On 08/28/2017 06:35 PM, Erick Erickson wrote:
> What are the results of adding &debug=query to the URL? The parsed
> query will be especially illuminating.
>
> Best,
> Erick
>
> On Mon, Aug 28, 2017 at 4:37 AM, Emir Arnautovic
> <em...@sematext.com> wrote:
>> Hi Darko,
>>
>> The issue is the wrong expectations: title-1-end is parsed to 3 tokens
>> (guessing) and mm=99% of 3 tokens is 2.99 and it is rounded down to 2. Since
>> all your documents have 'title' and 'end' tokens, all match. If you want to
>> round up, you can use mm=-1% - that will result in zero (or one match if you
>> do not filter out original document).
>>
>> You have to play with your tokenizers and define what is similarity match
>> percentage (if you want to stick with mm).
>>
>> Regards,
>> Emir
>>
>>
>>
>> On 28.08.2017 09:17, Darko Todoric wrote:
>>> Hm... I cannot make that this DisMax work on my Solr...
>>>
>>> In solr I have document with title:
>>>   - "title-1-end"
>>>   - "title-2-end"
>>>   - "title-3-end"
>>>   - ...
>>>   - ...
>>>   - "title-312-end"
>>>
>>> and when I make query
>>> "*http://localhost:8983/solr/SciLit/select?defType=dismax&indent=on&mm=99%&q=title:"title-123123123-end"&wt=json*'
>>> I get all documents from solr :\
>>> What I doing wrong?
>>>
>>> Also, I don't know if affecting results, but on "title" field I use
>>> "WhitespaceTokenizerFactory".
>>>
>>> Kind regards,
>>> Darko
>>>
>>>
>>> On 08/25/2017 06:38 PM, Junte Zhang wrote:
>>>> If you already have the title of the document, then you could run that
>>>> title as a new query against the whole index and exclude the source document
>>>> from the results as a filter.
>>>>
>>>> You could use the DisMax query parser:
>>>> https://cwiki.apache.org/confluence/display/solr/The+DisMax+Query+Parser
>>>>
>>>> And then set the minimum match ratio of the OR clauses to 90%.
>>>>
>>>> /JZ
>>>>
>>>> -----Original Message-----
>>>> From: Darko Todoric [mailto:todoric@mdpi.com]
>>>> Sent: Friday, August 25, 2017 5:49 PM
>>>> To: solr-user@lucene.apache.org
>>>> Subject: Search by similarity?
>>>>
>>>> Hi,
>>>>
>>>>
>>>> I have 90.000.000 documents in Solr and I need to compare "title" of this
>>>> document and get all documents with more than 80% similarity.

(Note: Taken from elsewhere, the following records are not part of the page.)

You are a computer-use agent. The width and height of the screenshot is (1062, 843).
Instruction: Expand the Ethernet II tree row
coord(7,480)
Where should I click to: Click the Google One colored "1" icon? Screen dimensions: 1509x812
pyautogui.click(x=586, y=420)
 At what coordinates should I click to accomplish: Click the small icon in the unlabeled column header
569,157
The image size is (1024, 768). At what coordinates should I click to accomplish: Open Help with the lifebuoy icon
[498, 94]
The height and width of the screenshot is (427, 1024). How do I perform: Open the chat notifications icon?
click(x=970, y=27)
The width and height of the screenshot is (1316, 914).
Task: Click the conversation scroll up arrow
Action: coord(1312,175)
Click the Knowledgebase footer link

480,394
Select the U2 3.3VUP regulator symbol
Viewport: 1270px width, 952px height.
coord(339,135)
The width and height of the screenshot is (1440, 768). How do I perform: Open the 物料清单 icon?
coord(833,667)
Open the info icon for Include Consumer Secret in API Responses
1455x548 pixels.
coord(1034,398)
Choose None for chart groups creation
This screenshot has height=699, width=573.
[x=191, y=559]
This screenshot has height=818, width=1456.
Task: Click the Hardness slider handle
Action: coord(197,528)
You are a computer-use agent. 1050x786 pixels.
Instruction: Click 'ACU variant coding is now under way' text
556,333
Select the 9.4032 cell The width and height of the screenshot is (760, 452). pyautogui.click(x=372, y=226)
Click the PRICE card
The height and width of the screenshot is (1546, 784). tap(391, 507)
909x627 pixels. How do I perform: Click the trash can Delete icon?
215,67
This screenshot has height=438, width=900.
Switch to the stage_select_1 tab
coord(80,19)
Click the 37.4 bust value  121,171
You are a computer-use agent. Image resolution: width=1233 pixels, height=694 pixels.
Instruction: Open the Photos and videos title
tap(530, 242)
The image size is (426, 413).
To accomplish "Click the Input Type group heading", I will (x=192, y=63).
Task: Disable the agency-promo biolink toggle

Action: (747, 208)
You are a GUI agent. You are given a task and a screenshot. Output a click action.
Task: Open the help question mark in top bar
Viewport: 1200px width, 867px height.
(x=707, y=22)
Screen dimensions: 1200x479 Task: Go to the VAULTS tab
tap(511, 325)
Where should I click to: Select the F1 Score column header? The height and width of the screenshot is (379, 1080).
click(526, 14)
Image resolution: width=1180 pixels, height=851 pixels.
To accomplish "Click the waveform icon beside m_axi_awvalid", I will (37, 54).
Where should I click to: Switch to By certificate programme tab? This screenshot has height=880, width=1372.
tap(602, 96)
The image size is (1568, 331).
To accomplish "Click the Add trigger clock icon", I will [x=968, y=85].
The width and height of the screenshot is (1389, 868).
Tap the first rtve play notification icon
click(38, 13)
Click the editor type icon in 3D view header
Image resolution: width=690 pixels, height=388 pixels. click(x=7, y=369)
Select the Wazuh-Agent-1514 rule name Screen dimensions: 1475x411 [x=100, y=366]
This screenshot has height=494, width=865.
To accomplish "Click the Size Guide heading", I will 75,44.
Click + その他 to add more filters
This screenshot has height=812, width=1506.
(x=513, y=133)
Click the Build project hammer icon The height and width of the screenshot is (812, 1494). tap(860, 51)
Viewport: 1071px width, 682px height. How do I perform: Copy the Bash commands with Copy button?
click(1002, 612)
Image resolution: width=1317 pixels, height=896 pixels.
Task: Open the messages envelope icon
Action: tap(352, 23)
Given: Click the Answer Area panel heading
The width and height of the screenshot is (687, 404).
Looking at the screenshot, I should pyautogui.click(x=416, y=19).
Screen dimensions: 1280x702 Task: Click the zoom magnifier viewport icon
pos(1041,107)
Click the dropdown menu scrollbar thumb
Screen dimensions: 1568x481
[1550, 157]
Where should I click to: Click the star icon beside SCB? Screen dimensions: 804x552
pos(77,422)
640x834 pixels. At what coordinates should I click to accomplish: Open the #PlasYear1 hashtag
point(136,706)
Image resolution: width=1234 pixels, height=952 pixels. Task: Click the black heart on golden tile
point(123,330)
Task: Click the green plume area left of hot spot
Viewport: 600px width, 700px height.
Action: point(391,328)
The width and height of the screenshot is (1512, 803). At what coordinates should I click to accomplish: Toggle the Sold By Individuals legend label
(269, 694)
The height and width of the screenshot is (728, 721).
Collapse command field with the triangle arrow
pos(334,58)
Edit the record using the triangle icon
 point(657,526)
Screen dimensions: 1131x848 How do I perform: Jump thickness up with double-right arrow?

PHP have
>>>> "similar_text" but it's not so smart inserting 90m documents in the array...
>>>> Can I do some query in Solr which will give me the more the 80%
>>>> similarity?
>>>>
>>>>
>>>> Kind regards,
>>>> Darko Todoric
>>>>
>>>> --
>>>> Darko Todoric
>>>> Web Engineer, MDPI DOO
>>>> Veljka Dugosevica 54, 11060 Belgrade, Serbia
>>>> +381 65 43 90 620
>>>> www.mdpi.com
>>>>
>>>> Disclaimer: The information and files contained in this message are
>>>> confidential and intended solely for the use of the individual or entity to
>>>> whom they are addressed.
>>>> f you have received this message in error, please notify me and delete
>>>> this message from your system.
>>>> You may not copy this message in its entirety or in part, or disclose its
>>>> contents to anyone.
>>>>
>> --
>> Monitoring * Alerting * Anomaly Detection * Centralized Log Management
>> Solr & Elasticsearch Support * http://sematext.com/
>>

-- 
Darko Todoric
Web Engineer, MDPI DOO
Veljka Dugosevica 54, 11060 Belgrade, Serbia
+381 65 43 90 620
www.mdpi.com

Disclaimer: The information and files contained in this message are confidential
and intended solely for the use of the individual or entity to whom they are addressed.
f you have received this message in error, please notify me and delete this message from your system.
You may not copy this message in its entirety or in part, or disclose its contents to anyone.

Re: Search by similarity?

Posted by Erick Erickson <er...@gmail.com>.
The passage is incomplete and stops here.